Tenacity

Is Tenacity (or Tenacity Intelligence) another Million Dollar Consulting Service area where seminar after seminar will be delivered just a little like what we've experienced with Emotional Intelligence? I sure hope not. I am going to get ahead of this possible trend and say there is no such thing as a level of intelligence for Tenacity (some, myself included, also question whether there really is a level of intelligence for Emotions either -- as opposed to simply a level of maturity -- but that is a whole other discussion topic).

What I can say is there are definitely those who have Tenacity and those who do not. I can also say that it can make a huge difference in moving things forward in the organizations we work in.

I am not the only one who believes in the value of Tenacity. In his Entrepreneur magazine article entitled the "The 7 Traits of Successful Entrepreneurs," Joe Robinson explains that entrepreneurial leaders like "Mike Colwell, who runs Plains Angels, an Iowa angel investor forum, and the accelerator Business Innovation Zone for the Greater Des Moines Partnership" believe that Tenacity is one of the top requirements for successful entrepreneurs. He quotes Mr. Colwell who says that, in terms of successful entrepreneurial traits, "Tenacity is No. 1."

My own experience has been that Tenacity is not just for entrepreneurs. When it comes to driving forward a challenging initiative -- or just about any initiative -- to a successful outcome, I have often seen how much a certain project leader's Tenacity has paid off. I have also seen how desperately hard it often is to get to a successful outcome without Tenacity.

So it seems slightly odd that although you can read a new article about Emotional Intelligence, Change Management, and general Leadership just about every day in the mainstream business management literature, Tenacity seems to be a rather undiscovered and under-studied area. Angela Lee Duckworth is one individual who has studied Tenacity -- she uses the term "Grit" -- and In her 2013 TED talk "Grit: the power of passion and perseverance," Angela Lee Duckworth reports that she "...left a very demanding job in management consulting for a job that was even more demanding: teaching. I went to teach seventh graders math in the New York City public schools."  What she found was "...that IQ was not the only difference between my best and my worst students." After Ms. Duckworth left her teaching job:

"...I went to graduate school to become a psychologist. I started studying kids and adults in all kinds of super challenging settings, and in every study my question was, who is successful here and why? My research team and I went to West Point Military Academy.
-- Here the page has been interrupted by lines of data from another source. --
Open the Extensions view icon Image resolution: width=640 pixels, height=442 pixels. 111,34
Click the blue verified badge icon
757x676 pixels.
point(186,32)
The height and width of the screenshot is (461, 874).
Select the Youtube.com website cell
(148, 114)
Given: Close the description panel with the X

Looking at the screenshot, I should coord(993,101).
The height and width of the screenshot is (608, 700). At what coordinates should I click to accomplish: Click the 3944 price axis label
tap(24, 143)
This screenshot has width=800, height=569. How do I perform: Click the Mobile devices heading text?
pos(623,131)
We tried to predict which cadets would stay in military training and which would drop out. We went to the National Spelling Bee and tried to predict which children would advance farthest in competition. We studied rookie teachers working in really tough neighborhoods, asking which teachers are still going to be here in teaching by the end of the school year, and of those, who will be the most effective at improving learning outcomes for their students? We partnered with private companies, asking, which of these salespeople is going to keep their jobs? And who's going to earn the most money? In all those very different contexts, one characteristic emerged as a significant predictor of success. And it wasn't social intelligence. It wasn't good looks, physical health, and it wasn't IQ. It was grit."

As Ms. Duckworth puts it: "Grit is passion and perseverance for very long-term goals. Grit is having stamina. Grit is sticking with your future, day in, day out, not just for the week, not just for the month, but for years, and working really hard to make that future a reality. Grit is living life like it's a marathon, not a sprint."
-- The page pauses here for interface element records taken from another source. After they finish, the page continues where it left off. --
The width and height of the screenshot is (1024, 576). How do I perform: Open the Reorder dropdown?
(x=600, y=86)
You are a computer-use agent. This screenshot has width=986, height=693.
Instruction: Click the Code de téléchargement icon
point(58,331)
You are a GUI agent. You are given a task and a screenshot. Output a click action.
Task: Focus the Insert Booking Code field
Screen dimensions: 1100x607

It all sounds great, doesn't it? We should all have Tenacity (or call it Grit if that feels more visceral to you). So here is my question: how do we develop Tenacity, how do we help others develop it?

In all of my research, I am not able to find much on how one develops tenacity in the context of a business environment, although there are lots of self-help blog posts on Tenacity that prescribe the usual self-help remedies such as maintaining focus, finding sources of motivation, etc. Ms. Duckworth doesn't seem to know how tenacity gets developed either:

"To me, the most shocking thing about grit is how little we know, how little science knows, about building it. Every day, parents and teachers ask me, 'How do I build grit in kids? What do I do to teach kids a solid work ethic? How do I keep them motivated for the long run?' The honest answer is, I don't know."

I think the development of Tenacity must be more of a life-experience thing. What I mean by this is: you cannot go to a school or even to some sort of expensive retreat to develop it. It is something that you get (or not) with the miles you've covered in your life; from some of those challenging experiences (or projects!) you've somehow lived through.

Maybe Tenacity is that thing some of us have developed, because, after surviving a challenging experience, we've had to ask ourselves: having gone through this, is this going to make me Bitter or Better? And we've answered: Better.